Abstractive text summarization tutorial

Multiple solid dots floating on a blue background

In this tutorial, you’ll learn how to create abstractive text summaries with a local transformer model from the Hugging Face library.

Text summarization is a core task in artificial intelligence (AI) and natural language processing (NLP) that turns long, complex documents into short, easy-to-read summaries while preserving the main ideas. Modern transformer models make this task possible by understanding text, highlighting the most important ideas and generating clear, comprehensible summaries.

What is abstractive text summarization?

Abstractive summarization is a type of automatic text summarization in which a system generates new sentences that paraphrase and condense the meaning of a source text. The goal is to produce a summary that captures the core ideas by using different wording and structure, rather than copying sentences verbatim.

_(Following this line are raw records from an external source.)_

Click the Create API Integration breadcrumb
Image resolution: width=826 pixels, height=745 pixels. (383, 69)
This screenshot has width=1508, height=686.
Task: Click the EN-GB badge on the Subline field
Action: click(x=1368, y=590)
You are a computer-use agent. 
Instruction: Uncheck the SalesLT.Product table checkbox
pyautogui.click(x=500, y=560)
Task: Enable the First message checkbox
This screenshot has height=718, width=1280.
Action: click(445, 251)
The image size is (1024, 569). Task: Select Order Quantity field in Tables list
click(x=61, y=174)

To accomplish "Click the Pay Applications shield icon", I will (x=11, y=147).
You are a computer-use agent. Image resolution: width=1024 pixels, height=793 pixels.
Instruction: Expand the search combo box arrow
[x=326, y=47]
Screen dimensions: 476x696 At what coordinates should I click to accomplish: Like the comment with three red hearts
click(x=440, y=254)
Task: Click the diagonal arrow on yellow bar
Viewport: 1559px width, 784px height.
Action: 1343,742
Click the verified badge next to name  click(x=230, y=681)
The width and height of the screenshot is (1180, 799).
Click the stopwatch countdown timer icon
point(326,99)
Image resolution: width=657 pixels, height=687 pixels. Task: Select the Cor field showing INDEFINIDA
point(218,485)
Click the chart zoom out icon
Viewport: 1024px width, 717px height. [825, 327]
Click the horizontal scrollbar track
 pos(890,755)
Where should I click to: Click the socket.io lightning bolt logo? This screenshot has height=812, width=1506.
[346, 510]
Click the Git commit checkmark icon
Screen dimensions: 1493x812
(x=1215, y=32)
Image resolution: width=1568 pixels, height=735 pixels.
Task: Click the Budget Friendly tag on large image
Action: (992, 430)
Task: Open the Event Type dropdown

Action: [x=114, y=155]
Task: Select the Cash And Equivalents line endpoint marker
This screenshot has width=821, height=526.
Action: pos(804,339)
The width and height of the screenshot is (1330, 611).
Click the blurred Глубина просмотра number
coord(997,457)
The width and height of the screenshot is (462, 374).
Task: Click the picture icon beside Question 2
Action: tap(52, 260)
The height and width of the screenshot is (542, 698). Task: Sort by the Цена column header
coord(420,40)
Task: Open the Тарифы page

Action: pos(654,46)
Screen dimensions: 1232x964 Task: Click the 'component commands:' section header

From a tooling perspective, abstractive summarization typically combines NLP preprocessing steps with neural language models that perform the actual generation. Traditional NLP techniques such as tokenization, sentence segmentation and word embedding representations are used to structure and encode the input text. Meanwhile, the summarization model learns how to generate new sentences from these representations.

There are two main approaches to automatic text summarization:

Extractive text summarization: Selects and copies the most important sentences directly from the original text, similar to highlighting key sentences with a marker. This method is faster and simpler to implement, but it is limited to the wording and structure of the source document. NLP techniques here typically involve sentence scoring, keyword extraction or graph-based ranking algorithms.

Abstractive text summarization: Generates new sentences that capture the core meaning of the text, much like how a human would write a summary in their own words. This approach is more flexible and natural-sounding, but it is also more computationally intensive. NLP techniques used include encoder-decoder models, attention mechanisms and contextual embeddings, which allow the system to understand relationships between words and generate new text.

The evolution of modern text summarization

This technical progress wasn’t achieved overnight. Early NLP systems focused on explicitly modeling linguistic structure. Techniques from information extraction (IE) were used to identify entities, relations and events by using hand-drafted rules or statistical models.1 During this period, most text summarization methods were extractive, selecting important sentences rather than generating new text.

Neural extractive models represent the next step. One influential example, SummaRuNNer, a recurrent neural network (RNN) based sequence model, showed that neural models can capture document-level context and outperform traditional extractive techniques.2 Early neural net models included RNN and long short-term memory (LSTM) networks that helped capture sequential dependencies across long documents. Convolutional neural networks (CNNs) were also applied to text for local syntactical feature extraction, complementing sequential models.3

The idea of abstractive summarization became more practical with the introduction of encoder-decoder neural models, which can map an input sequence to a variable-length output sequence suitable for tasks such as summarization. 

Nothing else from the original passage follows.